_Directive_
Present the record lines from the one containing "Click the Employee Login button" through the one containing "point(1335,145)", inclusive, as a Markdown table with the columns Row and Entry. Number each row and omit any blank lines.

_Working data_

►

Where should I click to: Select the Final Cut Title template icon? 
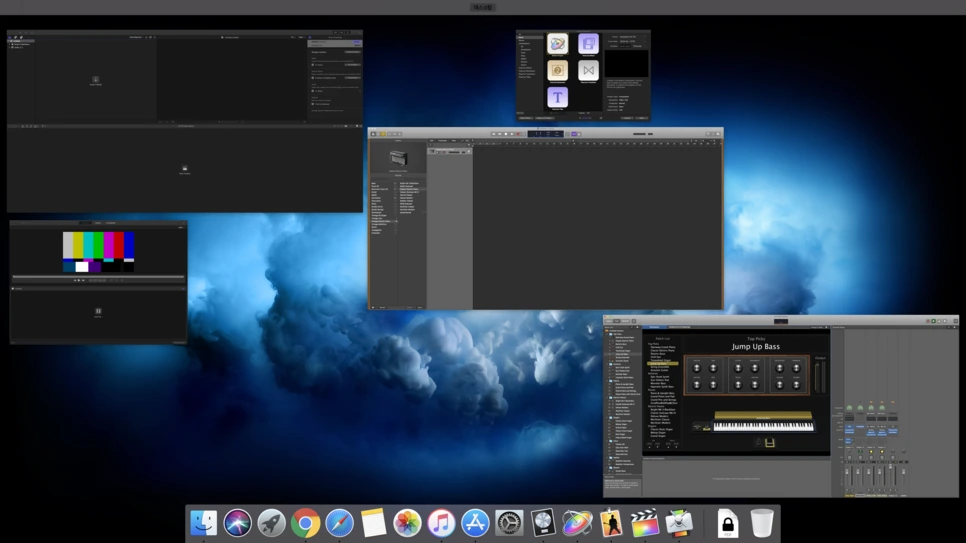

◄
►

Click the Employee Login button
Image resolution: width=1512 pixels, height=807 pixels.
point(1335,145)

◄
►

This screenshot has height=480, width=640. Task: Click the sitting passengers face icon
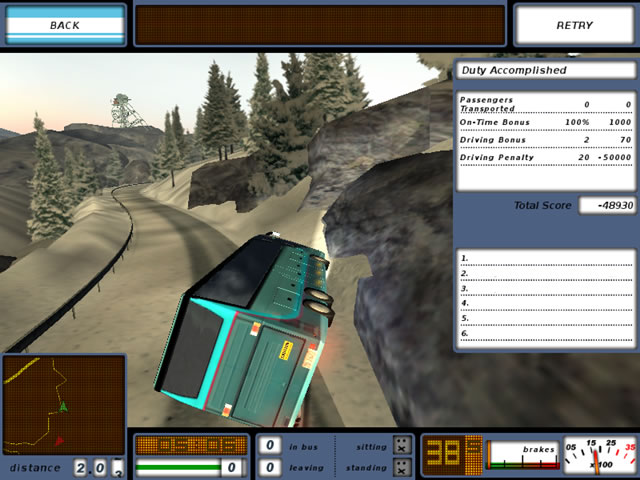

◄

_Written reply_
| Row | Entry |
|---|---|
| 1 | Click the Employee Login button |
| 2 | Image resolution: width=1512 pixels, height=807 pixels. |
| 3 | point(1335,145) |